■ **GESTELLTE AUFGABE**
Geben Sie sämtliche nachstehenden Einträge Zeile für Zeile unverändert wieder.

(Koordinatendaten der Objekte)
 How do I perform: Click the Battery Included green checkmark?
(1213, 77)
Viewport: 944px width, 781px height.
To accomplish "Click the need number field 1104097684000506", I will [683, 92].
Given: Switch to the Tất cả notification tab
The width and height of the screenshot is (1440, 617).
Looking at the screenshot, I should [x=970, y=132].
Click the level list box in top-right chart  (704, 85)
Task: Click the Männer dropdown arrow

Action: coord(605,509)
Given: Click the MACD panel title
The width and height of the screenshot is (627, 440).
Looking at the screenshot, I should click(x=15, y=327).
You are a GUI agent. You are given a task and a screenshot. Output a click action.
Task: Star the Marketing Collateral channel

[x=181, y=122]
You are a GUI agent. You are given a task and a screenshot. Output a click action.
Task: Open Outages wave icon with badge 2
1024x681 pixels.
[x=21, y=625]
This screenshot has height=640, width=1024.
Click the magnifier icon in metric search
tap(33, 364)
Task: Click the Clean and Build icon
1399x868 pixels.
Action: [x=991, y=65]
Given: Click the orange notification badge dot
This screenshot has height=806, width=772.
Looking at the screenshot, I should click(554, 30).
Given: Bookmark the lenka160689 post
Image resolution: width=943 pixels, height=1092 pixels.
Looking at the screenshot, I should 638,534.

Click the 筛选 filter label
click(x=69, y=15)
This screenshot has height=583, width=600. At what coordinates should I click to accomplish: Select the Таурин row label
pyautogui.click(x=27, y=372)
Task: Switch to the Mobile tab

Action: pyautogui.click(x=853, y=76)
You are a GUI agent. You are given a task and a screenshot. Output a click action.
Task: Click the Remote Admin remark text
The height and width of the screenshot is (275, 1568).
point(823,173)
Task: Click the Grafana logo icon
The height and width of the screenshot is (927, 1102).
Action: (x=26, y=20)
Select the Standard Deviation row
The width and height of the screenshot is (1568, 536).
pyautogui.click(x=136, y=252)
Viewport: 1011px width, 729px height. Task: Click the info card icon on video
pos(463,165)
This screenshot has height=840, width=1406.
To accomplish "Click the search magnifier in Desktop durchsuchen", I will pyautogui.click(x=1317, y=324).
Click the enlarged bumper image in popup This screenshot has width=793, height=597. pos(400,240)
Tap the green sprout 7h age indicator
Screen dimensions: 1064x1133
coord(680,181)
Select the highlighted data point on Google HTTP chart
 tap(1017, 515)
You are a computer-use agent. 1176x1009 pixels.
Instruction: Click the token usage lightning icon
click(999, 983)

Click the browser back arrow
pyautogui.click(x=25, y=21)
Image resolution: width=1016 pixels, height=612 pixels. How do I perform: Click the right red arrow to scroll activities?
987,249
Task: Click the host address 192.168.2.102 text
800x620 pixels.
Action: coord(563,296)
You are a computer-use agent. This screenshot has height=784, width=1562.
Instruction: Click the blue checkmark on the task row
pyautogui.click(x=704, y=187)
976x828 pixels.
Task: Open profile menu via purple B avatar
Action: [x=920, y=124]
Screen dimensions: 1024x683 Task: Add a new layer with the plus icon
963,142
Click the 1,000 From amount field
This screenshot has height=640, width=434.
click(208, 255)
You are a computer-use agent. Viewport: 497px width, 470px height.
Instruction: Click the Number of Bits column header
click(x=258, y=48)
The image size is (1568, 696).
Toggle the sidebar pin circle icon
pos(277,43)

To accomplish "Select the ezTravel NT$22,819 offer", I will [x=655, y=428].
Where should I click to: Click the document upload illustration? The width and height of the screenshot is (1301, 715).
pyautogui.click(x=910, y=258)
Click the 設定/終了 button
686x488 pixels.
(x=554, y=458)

■ **LÖSUNG DER AUFGABE**
 How do I perform: Click the Battery Included green checkmark?
(1213, 77)
Viewport: 944px width, 781px height.
To accomplish "Click the need number field 1104097684000506", I will [683, 92].
Given: Switch to the Tất cả notification tab
The width and height of the screenshot is (1440, 617).
Looking at the screenshot, I should [x=970, y=132].
Click the level list box in top-right chart  (704, 85)
Task: Click the Männer dropdown arrow

Action: coord(605,509)
Given: Click the MACD panel title
The width and height of the screenshot is (627, 440).
Looking at the screenshot, I should click(x=15, y=327).
You are a GUI agent. You are given a task and a screenshot. Output a click action.
Task: Star the Marketing Collateral channel

[x=181, y=122]
You are a GUI agent. You are given a task and a screenshot. Output a click action.
Task: Open Outages wave icon with badge 2
1024x681 pixels.
[x=21, y=625]
This screenshot has height=640, width=1024.
Click the magnifier icon in metric search
tap(33, 364)
Task: Click the Clean and Build icon
1399x868 pixels.
Action: [x=991, y=65]
Given: Click the orange notification badge dot
This screenshot has height=806, width=772.
Looking at the screenshot, I should click(554, 30).
Given: Bookmark the lenka160689 post
Image resolution: width=943 pixels, height=1092 pixels.
Looking at the screenshot, I should 638,534.

Click the 筛选 filter label
click(x=69, y=15)
This screenshot has height=583, width=600. At what coordinates should I click to accomplish: Select the Таурин row label
pyautogui.click(x=27, y=372)
Task: Switch to the Mobile tab

Action: pyautogui.click(x=853, y=76)
You are a GUI agent. You are given a task and a screenshot. Output a click action.
Task: Click the Remote Admin remark text
The height and width of the screenshot is (275, 1568).
point(823,173)
Task: Click the Grafana logo icon
The height and width of the screenshot is (927, 1102).
Action: (x=26, y=20)
Select the Standard Deviation row
The width and height of the screenshot is (1568, 536).
pyautogui.click(x=136, y=252)
Viewport: 1011px width, 729px height. Task: Click the info card icon on video
pos(463,165)
This screenshot has height=840, width=1406.
To accomplish "Click the search magnifier in Desktop durchsuchen", I will pyautogui.click(x=1317, y=324).
Click the enlarged bumper image in popup This screenshot has width=793, height=597. pos(400,240)
Tap the green sprout 7h age indicator
Screen dimensions: 1064x1133
coord(680,181)
Select the highlighted data point on Google HTTP chart
 tap(1017, 515)
You are a computer-use agent. 1176x1009 pixels.
Instruction: Click the token usage lightning icon
click(999, 983)

Click the browser back arrow
pyautogui.click(x=25, y=21)
Image resolution: width=1016 pixels, height=612 pixels. How do I perform: Click the right red arrow to scroll activities?
987,249
Task: Click the host address 192.168.2.102 text
800x620 pixels.
Action: coord(563,296)
You are a computer-use agent. This screenshot has height=784, width=1562.
Instruction: Click the blue checkmark on the task row
pyautogui.click(x=704, y=187)
976x828 pixels.
Task: Open profile menu via purple B avatar
Action: [x=920, y=124]
Screen dimensions: 1024x683 Task: Add a new layer with the plus icon
963,142
Click the 1,000 From amount field
This screenshot has height=640, width=434.
click(208, 255)
You are a computer-use agent. Viewport: 497px width, 470px height.
Instruction: Click the Number of Bits column header
click(x=258, y=48)
The image size is (1568, 696).
Toggle the sidebar pin circle icon
pos(277,43)

To accomplish "Select the ezTravel NT$22,819 offer", I will [x=655, y=428].
Where should I click to: Click the document upload illustration? The width and height of the screenshot is (1301, 715).
pyautogui.click(x=910, y=258)
Click the 設定/終了 button
686x488 pixels.
(x=554, y=458)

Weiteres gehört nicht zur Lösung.